* begin Given passage *

The problem is serialization. Although all tiles launch in parallel and perform their local scans concurrently, the algorithm imposes a strict dependency chain between tiles. Each tile must wait for tile $i - 1$ to publish its inclusive prefix before it can add that prefix to its local scan results, compute its own inclusive prefix, and make it visible to the next tile. This turns the inter-tile prefix propagation into a serialized critical path, effectively negating global parallelism.
Decoupled Lookback: Breaking the Chain
The chained scan’s fatal flaw is that tiles wait for complete prefix information before they can finish. The decoupled lookback algorithm, introduced by Merrill and Garland (2016), breaks this dependency by publishing partial information immediately.
The key insight is that a tile can publish its local aggregate (the sum of just its elements) right after scanning, without waiting for any predecessor. Later tiles can use this partial information while looking backward for a complete prefix.
Three-state protocol
Each tile’s status progresses through three states:
INVALID -> Tile hasn't finished scanning yet
AGGREGATE -> Tile has published its local sum (no predecessor info)
PREFIX -> Tile has published its complete prefix (usable directly)
We pack both the value and status into a single 8-byte structure, allowing atomic updates to both fields simultaneously:
enum class TileStatus : int {
INVALID = 0,
AGGREGATE = 1,
PREFIX = 2
};
union TileDescriptor {
unsigned long long int raw; // For atomic operations
struct {
int value; // Aggregate or prefix sum
TileStatus status; // Current tile state
};
};
static_assert(sizeof(TileDescriptor) == 8, "TileDescriptor must be 8 bytes for atomic ops");
Why a union instead of two separate arrays? Consider what happens with separate arrays: a reader might see the updated status (AGGREGATE) but read a stale value (0) if those two writes become visible in different orders. The 64-bit atomic ensures both fields are read and written together, eliminating this race condition.

* end Given passage *

* Required task 1
According to the decoupled lookback passage, who introduced the decoupled lookback algorithm, and in what year?
* Required task 2
Reproduce the decoupled lookback passage from "The key insight" to "(no predecessor info)".
* Required task 3
Rewrite the paragraph of the decoupled lookback passage that begins "Why a union instead of two separate arrays?" as a short bulleted list that keeps its main facts.
Base every answer only on the decoupled lookback passage.

* begin Supplied material *

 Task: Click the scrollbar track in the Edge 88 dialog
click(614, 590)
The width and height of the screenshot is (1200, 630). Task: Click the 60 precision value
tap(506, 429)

* end Supplied material *

* Exercise answer 1
Merrill and Garland introduced it in 2016.

* Exercise answer 2
The key insight is that a tile can publish its local aggregate (the sum of just its elements) right after scanning, without waiting for any predecessor. Later tiles can use this partial information while looking backward for a complete prefix.
Three-state protocol
Each tile’s status progresses through three states:
INVALID -> Tile hasn't finished scanning yet
AGGREGATE -> Tile has published its local sum (no predecessor info)

* Exercise answer 3
- With separate arrays, a reader might see the updated status (AGGREGATE) but a stale value (0), because the two writes can become visible in different orders.
- The 64-bit atomic reads and writes both fields together, which eliminates this race condition.